The JCS, unable to overcome crippling inter-service rivalry and torn between offering professional military strategic advice (as they were charged to do under the constitution) and loyalty to a President they rightly perceived as authorising military actions which could only have disastrous results, allowed themselves to be marginalised from the decision-making process. They, too, emerge with little credit, clearly seeing the consequences of the administration's decisions but lacking sufficient conviction or backbone to either act or resign, tried to make the best of a very bad job, making a bigger mess in the process.
An extremely well-researched and written book, the conclusions are more damning due to the balanced and cool approach adopted by McMaster. It would be easy to tip into righteous indignation, but McMaster's approach is all the more effective.
Along with Bernard Fall's books and Neil Sheehan's 'A Bright Shining Lie', one of the best on the subject.
The Duty To Tell The Truth
Given all the current talk about how the current Iraq war is or is not turning into a new Vietnam I thought this book would be an interesting read. What I found was a book that described a presidency that was so concerned with their political standing that they were almost incapable of determining a course of action and following it. The author spent time reviewing all the documents and tapes he could get his hands on to try and figure out what really happened with the war and where did the US lose the war. What the reader is shown is that first off the main players in the war strategy, the Joint Chief's of staff verses the President and the Secretary of Defense all distrusted each other and were working toward different ends.
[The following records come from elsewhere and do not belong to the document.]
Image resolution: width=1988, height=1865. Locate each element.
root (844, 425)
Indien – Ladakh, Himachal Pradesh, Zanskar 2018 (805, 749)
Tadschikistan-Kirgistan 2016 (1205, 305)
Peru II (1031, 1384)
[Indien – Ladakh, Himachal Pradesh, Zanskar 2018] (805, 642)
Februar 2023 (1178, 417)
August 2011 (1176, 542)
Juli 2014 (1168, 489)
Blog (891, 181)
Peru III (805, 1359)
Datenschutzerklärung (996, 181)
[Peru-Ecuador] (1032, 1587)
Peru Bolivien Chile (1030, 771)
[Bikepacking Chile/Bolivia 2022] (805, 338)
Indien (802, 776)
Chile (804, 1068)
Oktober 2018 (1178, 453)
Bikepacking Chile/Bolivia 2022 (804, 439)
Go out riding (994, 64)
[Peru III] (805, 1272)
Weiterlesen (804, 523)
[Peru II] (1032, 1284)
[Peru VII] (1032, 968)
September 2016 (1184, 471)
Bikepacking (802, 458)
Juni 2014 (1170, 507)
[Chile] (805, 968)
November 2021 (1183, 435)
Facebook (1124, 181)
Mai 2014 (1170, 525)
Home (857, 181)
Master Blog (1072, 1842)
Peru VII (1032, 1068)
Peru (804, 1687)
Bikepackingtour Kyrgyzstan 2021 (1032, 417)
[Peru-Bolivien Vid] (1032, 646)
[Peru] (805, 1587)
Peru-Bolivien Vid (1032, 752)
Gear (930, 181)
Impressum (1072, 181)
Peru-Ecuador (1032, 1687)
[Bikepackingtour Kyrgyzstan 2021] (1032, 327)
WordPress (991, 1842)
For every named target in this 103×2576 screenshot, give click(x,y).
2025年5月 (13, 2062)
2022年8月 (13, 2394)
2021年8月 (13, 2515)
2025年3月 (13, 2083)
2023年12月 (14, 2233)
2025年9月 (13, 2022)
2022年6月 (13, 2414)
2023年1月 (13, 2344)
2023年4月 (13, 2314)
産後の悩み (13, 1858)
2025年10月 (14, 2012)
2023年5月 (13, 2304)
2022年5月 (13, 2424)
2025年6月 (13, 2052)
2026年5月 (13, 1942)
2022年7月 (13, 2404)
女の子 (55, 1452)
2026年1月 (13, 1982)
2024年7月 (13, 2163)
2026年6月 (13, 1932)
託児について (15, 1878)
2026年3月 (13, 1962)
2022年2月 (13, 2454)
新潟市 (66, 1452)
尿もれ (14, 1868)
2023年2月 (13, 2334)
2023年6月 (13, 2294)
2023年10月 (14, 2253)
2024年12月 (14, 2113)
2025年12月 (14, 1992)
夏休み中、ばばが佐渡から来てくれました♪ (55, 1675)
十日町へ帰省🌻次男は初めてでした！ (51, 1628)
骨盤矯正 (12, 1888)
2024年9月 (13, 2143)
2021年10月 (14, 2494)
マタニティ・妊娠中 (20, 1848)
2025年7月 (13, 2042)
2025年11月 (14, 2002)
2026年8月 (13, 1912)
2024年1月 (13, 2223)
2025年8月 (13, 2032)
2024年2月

LBJ continued to make personnel decisions regarding the leaders of the armed services to put men that he could control instead of the best men for the job. This created a major riff between the players that really need to be working as a close team during a war.
The second item that really came to the forefront of the book was the down right lying that LBJ was doing too basically the whole country. He would tell Congress one story, Military staff another and the public a third story. None of which was too close to the truth. What makes this so interesting to me is that it was this continual shading of the truth that eventually caught up with LBJ and caused the war to become such a mess and his popularity to fall so low. IF he would have been above board and honest there is a good chance that the US would not have gotten so deep into the war and LBJ would have coasted into a second term. If ever there is a case study in how not to conduct a war, at least from the political side, this is it. I am sure that LBJ thought his activities would work based on his experience on all other political matters and his arm twisting way to move social legislation through Congress, but it failed with Vietnam.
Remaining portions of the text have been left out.